:: What the task asks ::
Output the records again verbatim.
>>>>>
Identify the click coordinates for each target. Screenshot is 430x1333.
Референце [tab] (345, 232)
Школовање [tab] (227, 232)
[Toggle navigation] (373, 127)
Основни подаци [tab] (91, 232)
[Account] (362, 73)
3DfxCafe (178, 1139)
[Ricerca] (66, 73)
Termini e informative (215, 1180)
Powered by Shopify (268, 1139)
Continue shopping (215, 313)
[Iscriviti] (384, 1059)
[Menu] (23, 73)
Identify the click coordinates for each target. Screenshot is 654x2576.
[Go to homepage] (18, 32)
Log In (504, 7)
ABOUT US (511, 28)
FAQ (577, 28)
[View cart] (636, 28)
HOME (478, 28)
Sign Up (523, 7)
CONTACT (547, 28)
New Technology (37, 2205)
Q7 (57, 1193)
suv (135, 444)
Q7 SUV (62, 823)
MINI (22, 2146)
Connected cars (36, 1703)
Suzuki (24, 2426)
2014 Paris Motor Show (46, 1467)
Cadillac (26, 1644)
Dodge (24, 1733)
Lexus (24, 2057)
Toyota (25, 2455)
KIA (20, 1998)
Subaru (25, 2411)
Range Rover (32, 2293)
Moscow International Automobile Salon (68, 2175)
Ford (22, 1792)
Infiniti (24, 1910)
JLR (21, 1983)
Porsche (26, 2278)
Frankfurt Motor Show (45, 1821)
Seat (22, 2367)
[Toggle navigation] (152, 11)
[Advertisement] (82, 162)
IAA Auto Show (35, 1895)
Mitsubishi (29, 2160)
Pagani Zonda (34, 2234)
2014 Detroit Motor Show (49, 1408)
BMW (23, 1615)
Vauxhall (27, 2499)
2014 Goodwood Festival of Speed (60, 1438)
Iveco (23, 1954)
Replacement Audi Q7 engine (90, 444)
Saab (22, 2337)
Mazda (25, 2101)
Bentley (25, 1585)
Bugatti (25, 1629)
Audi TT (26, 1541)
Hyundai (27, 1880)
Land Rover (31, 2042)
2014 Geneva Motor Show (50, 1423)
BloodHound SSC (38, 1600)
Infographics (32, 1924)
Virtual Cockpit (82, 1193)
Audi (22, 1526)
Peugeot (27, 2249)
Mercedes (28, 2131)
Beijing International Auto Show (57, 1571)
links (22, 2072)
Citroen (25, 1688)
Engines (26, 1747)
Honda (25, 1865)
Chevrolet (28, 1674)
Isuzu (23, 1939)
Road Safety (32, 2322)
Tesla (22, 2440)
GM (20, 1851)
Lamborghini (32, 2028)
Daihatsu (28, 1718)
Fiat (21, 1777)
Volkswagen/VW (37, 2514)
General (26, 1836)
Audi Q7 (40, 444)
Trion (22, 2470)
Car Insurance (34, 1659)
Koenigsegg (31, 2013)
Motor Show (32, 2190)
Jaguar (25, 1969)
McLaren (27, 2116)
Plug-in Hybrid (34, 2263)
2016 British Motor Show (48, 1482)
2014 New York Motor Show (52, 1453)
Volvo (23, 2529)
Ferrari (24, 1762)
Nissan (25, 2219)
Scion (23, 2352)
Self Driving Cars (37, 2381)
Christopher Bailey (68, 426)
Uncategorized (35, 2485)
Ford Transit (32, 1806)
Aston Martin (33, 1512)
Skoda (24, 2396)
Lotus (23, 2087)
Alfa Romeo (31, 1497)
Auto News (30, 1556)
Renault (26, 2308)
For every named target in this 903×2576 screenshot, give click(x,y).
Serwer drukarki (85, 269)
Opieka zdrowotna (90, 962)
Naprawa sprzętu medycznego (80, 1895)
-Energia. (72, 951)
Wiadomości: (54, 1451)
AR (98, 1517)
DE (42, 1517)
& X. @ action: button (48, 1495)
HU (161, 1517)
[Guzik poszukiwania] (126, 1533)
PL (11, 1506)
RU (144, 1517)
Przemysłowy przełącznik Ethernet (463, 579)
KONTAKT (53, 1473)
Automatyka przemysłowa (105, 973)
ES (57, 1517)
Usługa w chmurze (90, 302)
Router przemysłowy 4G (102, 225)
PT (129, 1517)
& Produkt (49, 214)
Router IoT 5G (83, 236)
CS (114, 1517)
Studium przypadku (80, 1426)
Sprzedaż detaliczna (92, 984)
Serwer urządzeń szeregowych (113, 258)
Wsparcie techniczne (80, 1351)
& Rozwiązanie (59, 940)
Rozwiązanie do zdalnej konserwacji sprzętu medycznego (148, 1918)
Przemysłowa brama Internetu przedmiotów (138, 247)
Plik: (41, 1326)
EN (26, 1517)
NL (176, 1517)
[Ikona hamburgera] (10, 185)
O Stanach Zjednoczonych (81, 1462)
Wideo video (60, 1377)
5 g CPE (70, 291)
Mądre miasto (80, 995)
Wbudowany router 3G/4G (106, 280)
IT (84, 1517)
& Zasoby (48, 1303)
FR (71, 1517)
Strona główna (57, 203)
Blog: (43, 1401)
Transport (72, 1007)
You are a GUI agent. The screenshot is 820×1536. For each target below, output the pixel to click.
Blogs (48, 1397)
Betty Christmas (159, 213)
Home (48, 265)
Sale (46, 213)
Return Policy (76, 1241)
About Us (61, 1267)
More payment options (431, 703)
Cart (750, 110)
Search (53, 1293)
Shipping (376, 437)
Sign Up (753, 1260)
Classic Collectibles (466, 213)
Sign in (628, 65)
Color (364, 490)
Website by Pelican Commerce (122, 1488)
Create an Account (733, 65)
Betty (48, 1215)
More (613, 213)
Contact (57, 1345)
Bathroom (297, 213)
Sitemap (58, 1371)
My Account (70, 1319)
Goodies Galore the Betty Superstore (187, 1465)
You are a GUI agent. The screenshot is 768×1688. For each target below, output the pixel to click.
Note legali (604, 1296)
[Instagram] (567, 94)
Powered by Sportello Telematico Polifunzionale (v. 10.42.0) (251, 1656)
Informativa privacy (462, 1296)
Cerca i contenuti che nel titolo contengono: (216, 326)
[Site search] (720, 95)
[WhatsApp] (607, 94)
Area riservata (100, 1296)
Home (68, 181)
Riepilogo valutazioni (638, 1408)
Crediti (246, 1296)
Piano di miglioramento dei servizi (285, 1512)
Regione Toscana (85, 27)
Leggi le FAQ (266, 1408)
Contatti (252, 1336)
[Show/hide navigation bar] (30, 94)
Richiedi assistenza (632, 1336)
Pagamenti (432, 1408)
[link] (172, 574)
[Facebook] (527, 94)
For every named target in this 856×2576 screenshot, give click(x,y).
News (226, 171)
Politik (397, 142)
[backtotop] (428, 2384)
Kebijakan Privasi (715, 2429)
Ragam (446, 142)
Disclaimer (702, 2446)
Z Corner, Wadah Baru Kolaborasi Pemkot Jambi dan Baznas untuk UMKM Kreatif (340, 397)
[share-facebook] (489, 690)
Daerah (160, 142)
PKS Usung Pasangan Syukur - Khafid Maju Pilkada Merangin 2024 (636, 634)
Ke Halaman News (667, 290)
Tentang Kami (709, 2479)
<<<<<
:: Task response ::
Identify the click coordinates for each target. Screenshot is 430x1333.
Референце [tab] (345, 232)
Школовање [tab] (227, 232)
[Toggle navigation] (373, 127)
Основни подаци [tab] (91, 232)
[Account] (362, 73)
3DfxCafe (178, 1139)
[Ricerca] (66, 73)
Termini e informative (215, 1180)
Powered by Shopify (268, 1139)
Continue shopping (215, 313)
[Iscriviti] (384, 1059)
[Menu] (23, 73)
Identify the click coordinates for each target. Screenshot is 654x2576.
[Go to homepage] (18, 32)
Log In (504, 7)
ABOUT US (511, 28)
FAQ (577, 28)
[View cart] (636, 28)
HOME (478, 28)
Sign Up (523, 7)
CONTACT (547, 28)
New Technology (37, 2205)
Q7 (57, 1193)
suv (135, 444)
Q7 SUV (62, 823)
MINI (22, 2146)
Connected cars (36, 1703)
Suzuki (24, 2426)
2014 Paris Motor Show (46, 1467)
Cadillac (26, 1644)
Dodge (24, 1733)
Lexus (24, 2057)
Toyota (25, 2455)
KIA (20, 1998)
Subaru (25, 2411)
Range Rover (32, 2293)
Moscow International Automobile Salon (68, 2175)
Ford (22, 1792)
Infiniti (24, 1910)
JLR (21, 1983)
Porsche (26, 2278)
Frankfurt Motor Show (45, 1821)
Seat (22, 2367)
[Toggle navigation] (152, 11)
[Advertisement] (82, 162)
IAA Auto Show (35, 1895)
Mitsubishi (29, 2160)
Pagani Zonda (34, 2234)
2014 Detroit Motor Show (49, 1408)
BMW (23, 1615)
Vauxhall (27, 2499)
2014 Goodwood Festival of Speed (60, 1438)
Iveco (23, 1954)
Replacement Audi Q7 engine (90, 444)
Saab (22, 2337)
Mazda (25, 2101)
Bentley (25, 1585)
Bugatti (25, 1629)
Audi TT (26, 1541)
Hyundai (27, 1880)
Land Rover (31, 2042)
2014 Geneva Motor Show (50, 1423)
BloodHound SSC (38, 1600)
Infographics (32, 1924)
Virtual Cockpit (82, 1193)
Audi (22, 1526)
Peugeot (27, 2249)
Mercedes (28, 2131)
Beijing International Auto Show (57, 1571)
links (22, 2072)
Citroen (25, 1688)
Engines (26, 1747)
Honda (25, 1865)
Chevrolet (28, 1674)
Isuzu (23, 1939)
Road Safety (32, 2322)
Tesla (22, 2440)
GM (20, 1851)
Lamborghini (32, 2028)
Daihatsu (28, 1718)
Fiat (21, 1777)
Volkswagen/VW (37, 2514)
General (26, 1836)
Audi Q7 (40, 444)
Trion (22, 2470)
Car Insurance (34, 1659)
Koenigsegg (31, 2013)
Motor Show (32, 2190)
Jaguar (25, 1969)
McLaren (27, 2116)
Plug-in Hybrid (34, 2263)
2016 British Motor Show (48, 1482)
2014 New York Motor Show (52, 1453)
Volvo (23, 2529)
Ferrari (24, 1762)
Nissan (25, 2219)
Scion (23, 2352)
Self Driving Cars (37, 2381)
Christopher Bailey (68, 426)
Uncategorized (35, 2485)
Ford Transit (32, 1806)
Aston Martin (33, 1512)
Skoda (24, 2396)
Lotus (23, 2087)
Alfa Romeo (31, 1497)
Auto News (30, 1556)
Renault (26, 2308)
For every named target in this 903×2576 screenshot, give click(x,y).
Serwer drukarki (85, 269)
Opieka zdrowotna (90, 962)
Naprawa sprzętu medycznego (80, 1895)
-Energia. (72, 951)
Wiadomości: (54, 1451)
AR (98, 1517)
DE (42, 1517)
& X. @ action: button (48, 1495)
HU (161, 1517)
[Guzik poszukiwania] (126, 1533)
PL (11, 1506)
RU (144, 1517)
Przemysłowy przełącznik Ethernet (463, 579)
KONTAKT (53, 1473)
Automatyka przemysłowa (105, 973)
ES (57, 1517)
Usługa w chmurze (90, 302)
Router przemysłowy 4G (102, 225)
PT (129, 1517)
& Produkt (49, 214)
Router IoT 5G (83, 236)
CS (114, 1517)
Studium przypadku (80, 1426)
Sprzedaż detaliczna (92, 984)
Serwer urządzeń szeregowych (113, 258)
Wsparcie techniczne (80, 1351)
& Rozwiązanie (59, 940)
Rozwiązanie do zdalnej konserwacji sprzętu medycznego (148, 1918)
Przemysłowa brama Internetu przedmiotów (138, 247)
Plik: (41, 1326)
EN (26, 1517)
NL (176, 1517)
[Ikona hamburgera] (10, 185)
O Stanach Zjednoczonych (81, 1462)
Wideo video (60, 1377)
5 g CPE (70, 291)
Mądre miasto (80, 995)
Wbudowany router 3G/4G (106, 280)
IT (84, 1517)
& Zasoby (48, 1303)
FR (71, 1517)
Strona główna (57, 203)
Blog: (43, 1401)
Transport (72, 1007)
You are a GUI agent. The screenshot is 820×1536. For each target below, output the pixel to click.
Blogs (48, 1397)
Betty Christmas (159, 213)
Home (48, 265)
Sale (46, 213)
Return Policy (76, 1241)
About Us (61, 1267)
More payment options (431, 703)
Cart (750, 110)
Search (53, 1293)
Shipping (376, 437)
Sign Up (753, 1260)
Classic Collectibles (466, 213)
Sign in (628, 65)
Color (364, 490)
Website by Pelican Commerce (122, 1488)
Create an Account (733, 65)
Betty (48, 1215)
More (613, 213)
Contact (57, 1345)
Bathroom (297, 213)
Sitemap (58, 1371)
My Account (70, 1319)
Goodies Galore the Betty Superstore (187, 1465)
You are a GUI agent. The screenshot is 768×1688. For each target below, output the pixel to click.
Note legali (604, 1296)
[Instagram] (567, 94)
Powered by Sportello Telematico Polifunzionale (v. 10.42.0) (251, 1656)
Informativa privacy (462, 1296)
Cerca i contenuti che nel titolo contengono: (216, 326)
[Site search] (720, 95)
[WhatsApp] (607, 94)
Area riservata (100, 1296)
Home (68, 181)
Riepilogo valutazioni (638, 1408)
Crediti (246, 1296)
Piano di miglioramento dei servizi (285, 1512)
Regione Toscana (85, 27)
Leggi le FAQ (266, 1408)
Contatti (252, 1336)
[Show/hide navigation bar] (30, 94)
Richiedi assistenza (632, 1336)
Pagamenti (432, 1408)
[link] (172, 574)
[Facebook] (527, 94)
For every named target in this 856×2576 screenshot, give click(x,y).
News (226, 171)
Politik (397, 142)
[backtotop] (428, 2384)
Kebijakan Privasi (715, 2429)
Ragam (446, 142)
Disclaimer (702, 2446)
Z Corner, Wadah Baru Kolaborasi Pemkot Jambi dan Baznas untuk UMKM Kreatif (340, 397)
[share-facebook] (489, 690)
Daerah (160, 142)
PKS Usung Pasangan Syukur - Khafid Maju Pilkada Merangin 2024 (636, 634)
Ke Halaman News (667, 290)
Tentang Kami (709, 2479)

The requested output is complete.